Blanco è una delle star musicali del momento. Una carriera lanciatissima per il giovanissimo artista lombardo che nel corso di un’intervista ha spiegato come mai molte volte si fa fotografare o si fa trovare in luoghi pubblici letteralmente “in mutande”…

Blanco rivela perché lo fa spesso: il motivo è…

Blanco è senza dubbio uno degli astri nascenti della musica italiana. Ma è diventato anche un’icona di stile per molti teenager e non solo. Ma quello che più colpisce del cantante lombardo – classe 2003 – è il fatto che, come in molti avranno notato, l’artista va spesso in giro con solo le mutande addosso. Un marchio distintivo tra provocazione ed estetica. Di certo Blanco – nome d’arte di Riccardo Fabbriconi – può permetterselo visto il suo bel fisico e la giovinezza che sta senza dubbio dalla sua. Recentemente il cantante è stato testimonial anche di una campagna pubblicitaria di Calvin Klein.

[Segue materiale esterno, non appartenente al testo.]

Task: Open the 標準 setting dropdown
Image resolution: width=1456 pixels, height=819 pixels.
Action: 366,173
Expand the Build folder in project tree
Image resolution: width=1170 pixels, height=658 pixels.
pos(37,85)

Tuttavia, dietro la sua abitudine, a girare in mutande ci sono delle motivazioni più profonde che l’artista ha rivelato a Pierpaolo Piccioli, direttore creativo di Valentino, che lo ha intervistato per GQ. Piccioli è andato dritto al dunque:

Io ti ho visto per la prima volta nel periodo del primo lockdown o poco prima, ho visto una persona diversa, in mutande, che cantava. E avevi un senso di libertà che mi piaceva, mi sembrava di vedere una cosa nuova. Un talento, un’energia, una grande forza, completamente naturale e senza gabbie.

I motivi

Blanco rivela perché lo fa spesso: il motivo è…

Blanco ha quindi così spiegato perché ama andare in giro in mutande e presentarsi anche ad eventi pubblici spesso senza maglietta. Motivazioni legate alle sue abitudini quotidiane a casa ma anche…

Io fin da piccolo sono abituato a girare in casa in mutande, poi una volta proprio agli inizi è venuta una ragazza a fare uno shooting a casa mia e stava cercando degli outfit nel mio armadio, però sincero era tutto uno schifo, e non c’era niente che funzionasse. Ed era estate, io ero in mutande, e mi fa «vabbè allora facciamole in mutande» e poi da lì è nata la cover di Notti in Bianco in cui sto correndo senza nulla addosso nei campi.

E ancora:

Se stare in intimo è anche liberarsi dagli schemi? Sì è vero, mi ricordo che mi avevi detto questa cosa, che mi aveva colpito e che mi era sembrata molto bella perché io pensavo di dover andare elegante e invece mi hai detto che dovevo andare com’ero, come mi sentivo io, e quindi alla fine quella camicia trasparente e ricamata erano solo delle mutande molto eleganti.